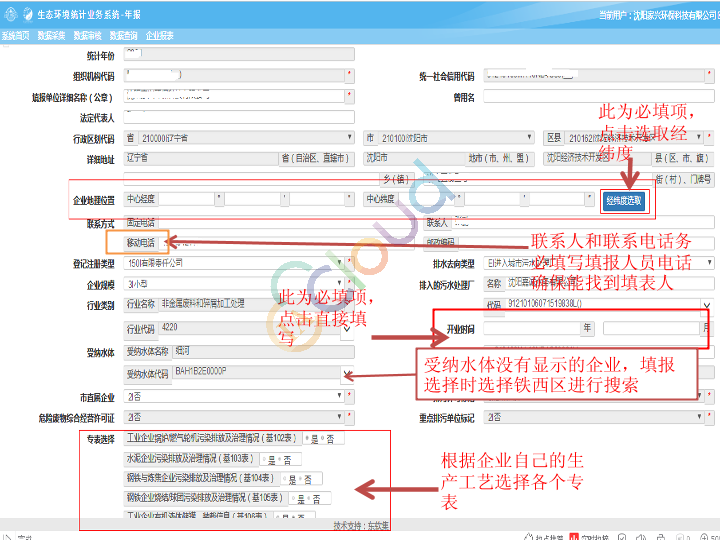Click the 开业时间 year input field
The image size is (720, 540).
coord(532,328)
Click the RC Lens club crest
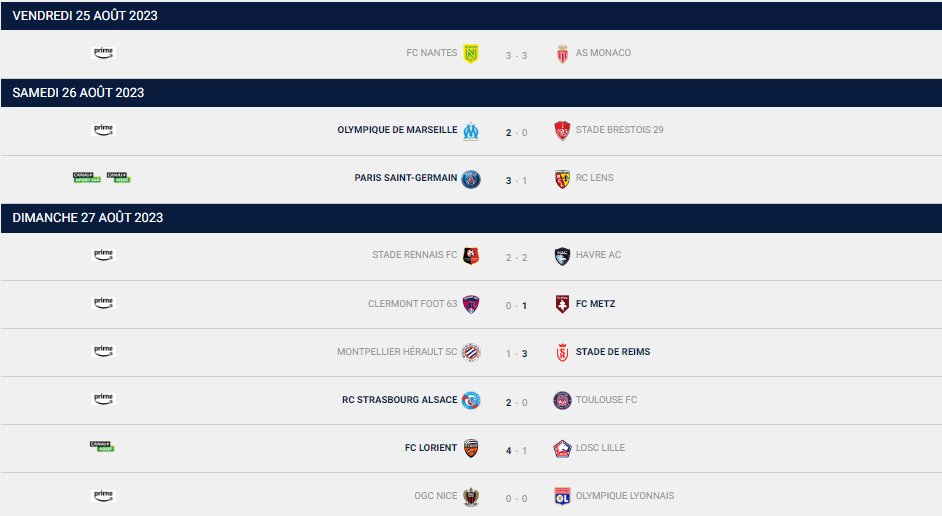This screenshot has width=942, height=516. coord(562,179)
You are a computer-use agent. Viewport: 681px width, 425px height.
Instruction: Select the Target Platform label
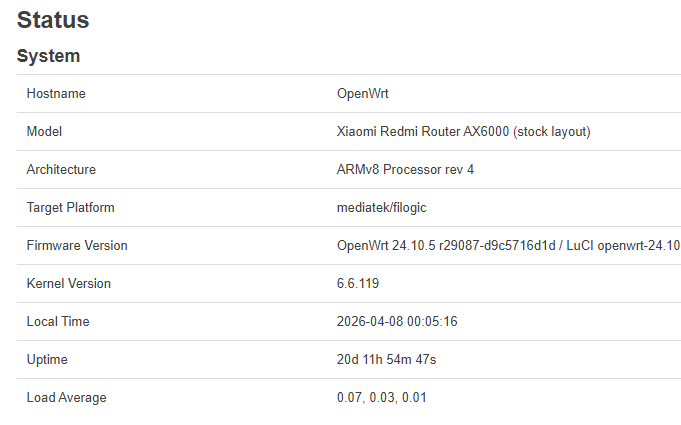tap(70, 208)
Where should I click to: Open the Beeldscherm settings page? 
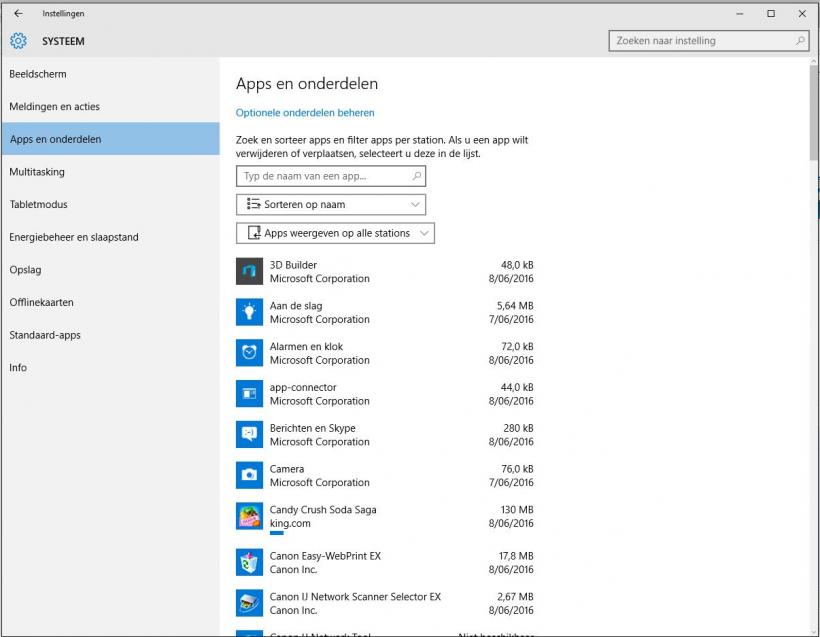click(38, 74)
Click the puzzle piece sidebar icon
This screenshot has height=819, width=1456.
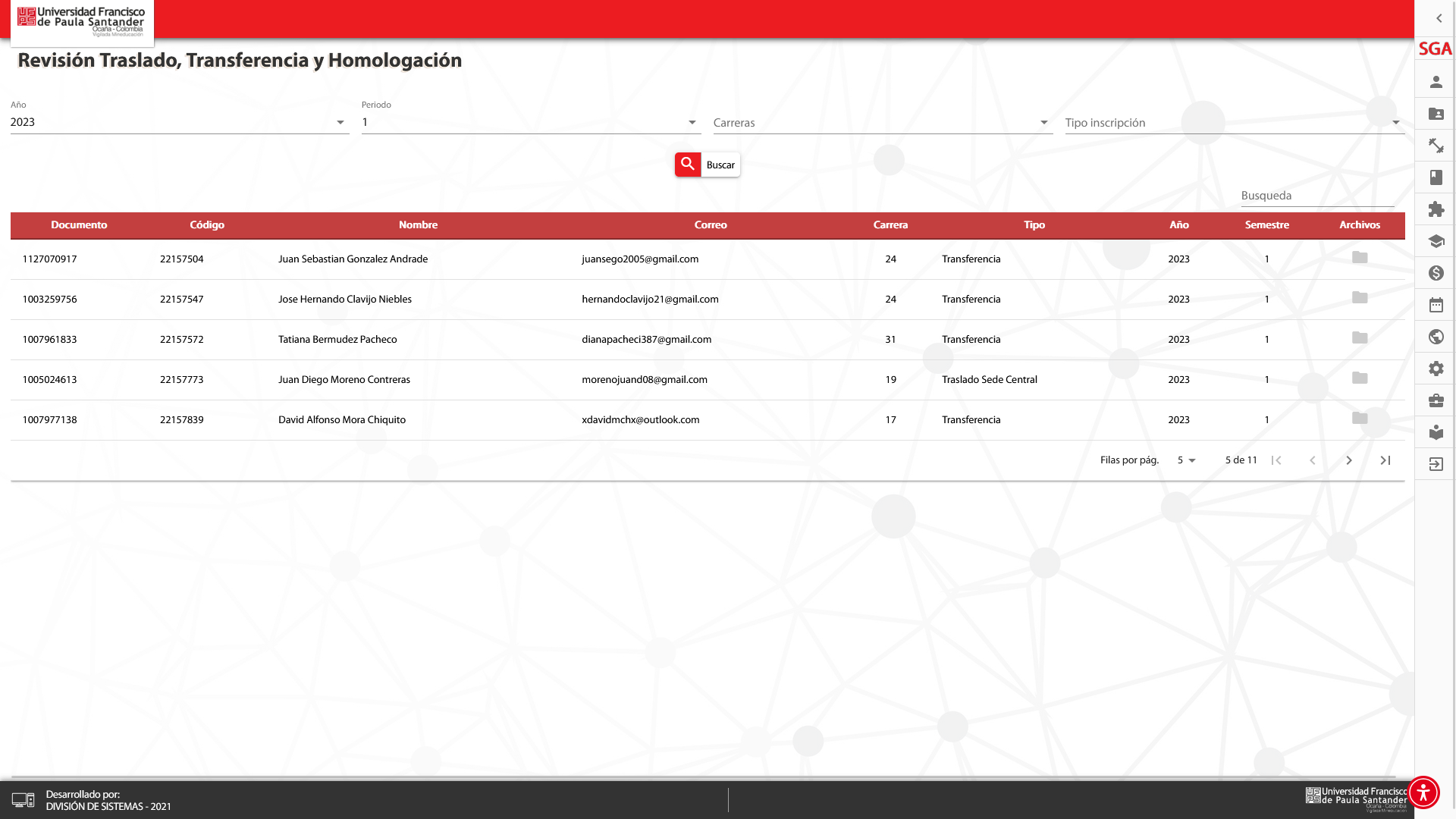click(x=1436, y=209)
====================
— What this task involves —
Reproduce the listing above word for word, leaving out the pictures.

— Correct answer —
Click the 开业时间 year input field
The image size is (720, 540).
coord(532,328)
Click the RC Lens club crest
This screenshot has width=942, height=516. coord(562,179)
You are a computer-use agent. Viewport: 681px width, 425px height.
Instruction: Select the Target Platform label
tap(70, 208)
Where should I click to: Open the Beeldscherm settings page? 
click(38, 74)
Click the puzzle piece sidebar icon
This screenshot has height=819, width=1456.
click(x=1436, y=209)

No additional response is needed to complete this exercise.